“We knew we were going to have video and other elements coming, but we couldn’t address them all in this first phase,” McKay says. “We had a limited amount of time. We could have spent all of our time developing a particular module so it could do this and that—or we could get the whole thing launched, learn from it, and make incremental changes. We decided to do [the latter] so we could watch the pattern and the flow.”
In order to accommodate future content, McKay and Bohmbach created specific guidelines for the type of content that would appear in the various content modules in the lower half of the page—boxes with the headings “Discover,” “Download,” “Buy,” and “Participate.” The last, for example, is a doorway to Sun’s employee blogs (including CEO Jonathan Schwartz’s much-sought-after musings). “We wanted to tune the home page so every piece of real estate had a purpose and a defined goal, and we could understand how it performs,” Bohmbach says.

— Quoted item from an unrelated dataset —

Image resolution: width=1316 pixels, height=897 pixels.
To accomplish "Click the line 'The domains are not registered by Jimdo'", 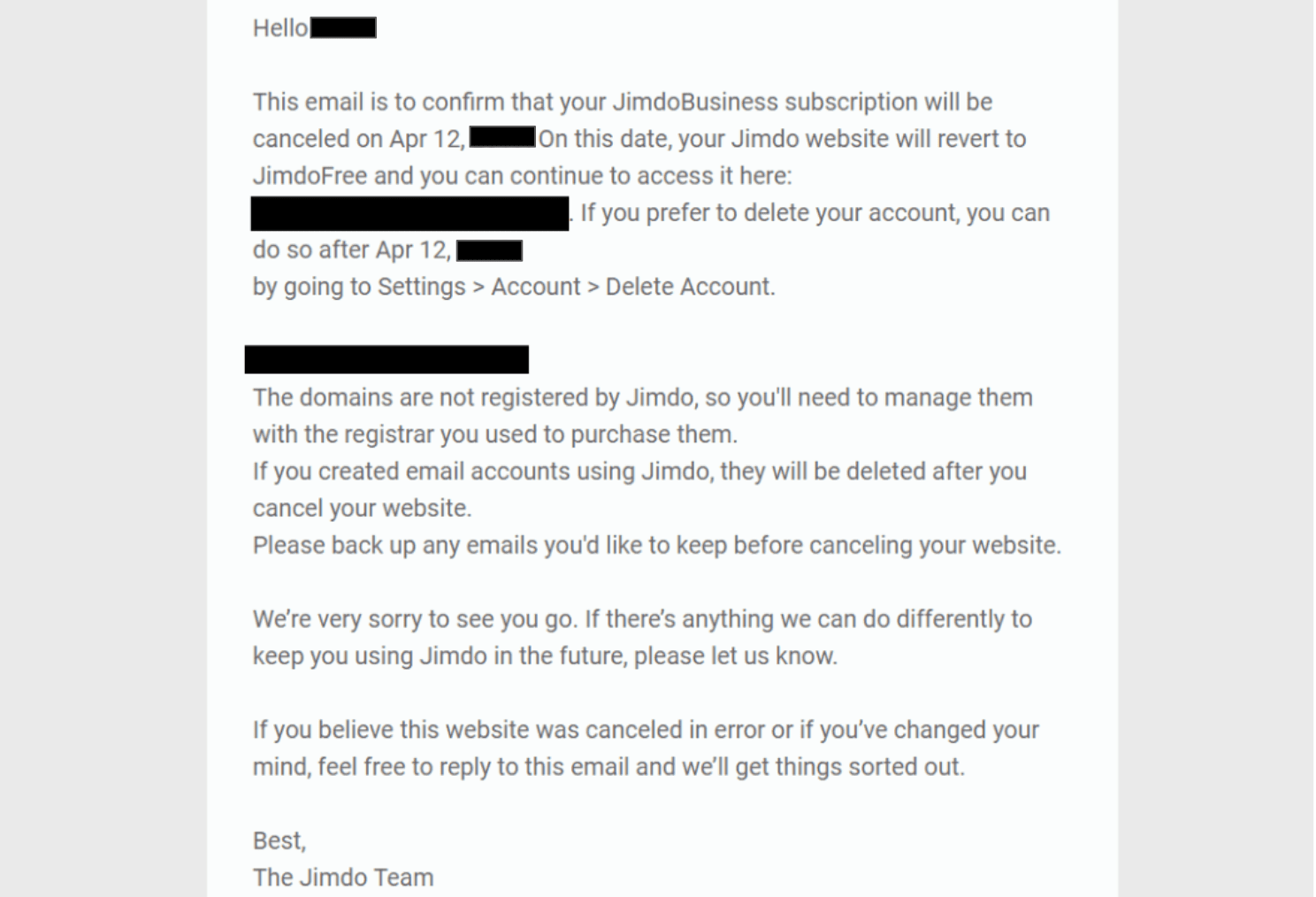I will coord(643,398).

“So now, when something needs to be added, the conversation is not about changing the page. It’s about certain parts of the page functioning in certain ways. If you want to add certain kinds of messaging or a link, this is how we do it.” In essence, the designers have done the same thing to the home page as a personal organizer does to a house. They’ve come in and put everything into tidy boxes where it can be accessed quickly, easily, and intuitively. The challenge has been to make a large amount of content easily accessible to a diverse array of potential users. “It’s a question of ‘How do we shortcut people in?’” Bohmbach says.
Measures of Success
Initially, some stakeholders in the project were pushing for much more radical changes to the home page. But they’ve been pleased, McKay says. “I was pushing back against them and challenging that idea,” he admits. “I asked them if that was really the right thing to do right now. But the good surprise has been that the business owners were happy with what we did. It’s been successful in that sense.”
McKay says he’s glad the look and feel remained similar—partly because of the time crunch, but also because it has made it easier for him and the Sun metrics team to analyze traffic on the page. “Newness impacts the [usage] pattern,” he says. “Once it wears off, only then can you see how people are using the site over time and what the patterns are.”
A few patterns have emerged:
• The new “Products” pull-down menu is one of the most popular areas on the page.
• Promotion click-throughs are up 65 percent, and online sales engagements have doubled.
• Feature stories remain popular, with stronger traffic.
Sun’s metrics team is still emerging, Bohmbach says, but its work is becoming high-priority. “When Sean came in and helped us on this work, it was really the first project where we looked at the measurements first,” she says. “It’s been pushing us further and faster in a direction towards this design-with-analytics-in-mind kind of mentality. But we’re still getting up to speed on that. We know there are some things on the home page that aren’t working, and we know there are some things we’d like to do to understand it better. We want to formalize the process so that we re-address the home page every year and ask ‘What have we learned, and what do we want to change?’”
Note: Bohmbach and McKay gave a presentation about Sun’s home page redesign for a Minnesota Interactive Marketing Association event in February 2007.